Repercussões da ausência da necessidade de registro do produtor rural pessoa física para ingresso na recuperação

Superior Tribunal de Justiça (STJ). Foto: Reprodução/Flickr

SARAMAGO em ‘O Homem Duplicado’ [1] confronta o leitor com o seguinte diálogo:

Andava há semanas à sua procura, mas finalmente encontrei-o, Que deseja, Gostaria de me encontrar pessoalmente consigo, Para quê, Deve ter reparado que as nossas vozes são iguais, Parece-me notar um certa semelhança, Semelhança não, igualdade, Como queira, Não é só nas vozes que somos parecidos, Não entendo, Qualquer pessoa que nos visse juntos seria capaz de jurar que somos gémeos, Gémeos, Mais que gémeos, iguais, Iguais, como, Iguais, simplesmente iguais, (…).

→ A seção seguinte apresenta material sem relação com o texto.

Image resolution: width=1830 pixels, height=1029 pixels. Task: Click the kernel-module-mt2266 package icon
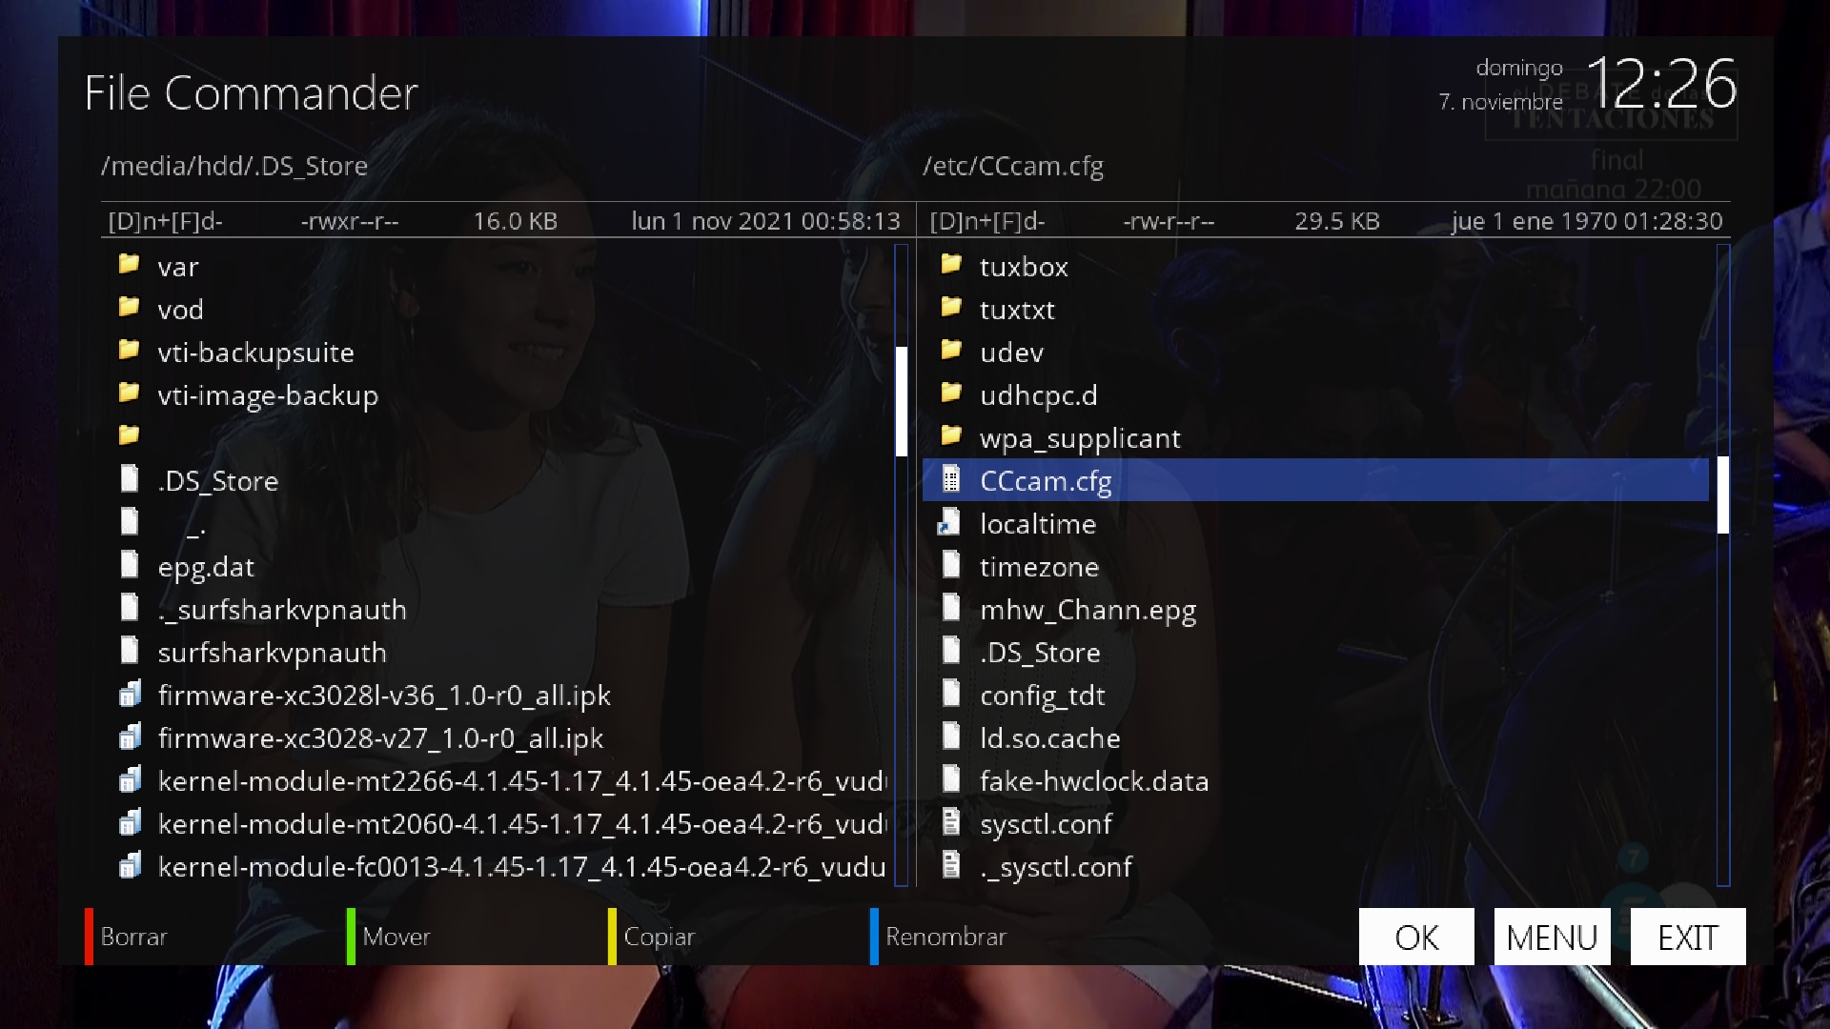(130, 780)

O Superior Tribunal de Justiça (STJ) assentou, ao enfrentar matéria que lhe foi submetida sobre ser possível ao produtor rural pessoa física pleitear o ingresso em recuperação judicial para período anterior ao registro de empresário [2].

Muito embora esse entendimento jurisprudencial ainda não definitivo, tramita no Senado Federal o PL nº 4458, de 2020, já aprovado na Câmara dos Deputados [3], com proposição de texto revisional para o artigo 48 da Lei nº 11.101/05 para admitir o ingresso em recuperação judicial do produtor rural pessoa física, independente da promoção de seu registro empresarial e desde que observadas determinadas situações e comprovações.

Abrimos e fechamos parênteses para reconhecer que a reformulação normativa sobre a Lei de Recuperação e Falências é de extrema importância, mais ainda quando consideramos o atual cenário e panorama econômico enfrentado pelo país; certamente com reflexos futuros extremamente gravosos, em diferentes esferas: trabalhista, tributária, previdenciária, social, financeira, etc.

Preocupa-nos, entretanto, essa condição permissiva ventilada na alteração que se pretende fazer ao atual artigo 48 da Lei nº11.101/05, seja a de ordem interpretativa jurisprudencial, seja a reformadora legislativa, repita-se, com admissão e equiparação do produtor rural pessoa física ao empresário sujeito a registro [4], mas, dele afastando a necessidade de sujeição àquele mesmo registro perante as Juntas Comerciais.

O mandamento civil vigente, em seu artigo 972, exige que a atividade de empresário seja exercida por aqueles que se encontrarem no gozo de sua capacidade civil e não estejam legalmente impedidos.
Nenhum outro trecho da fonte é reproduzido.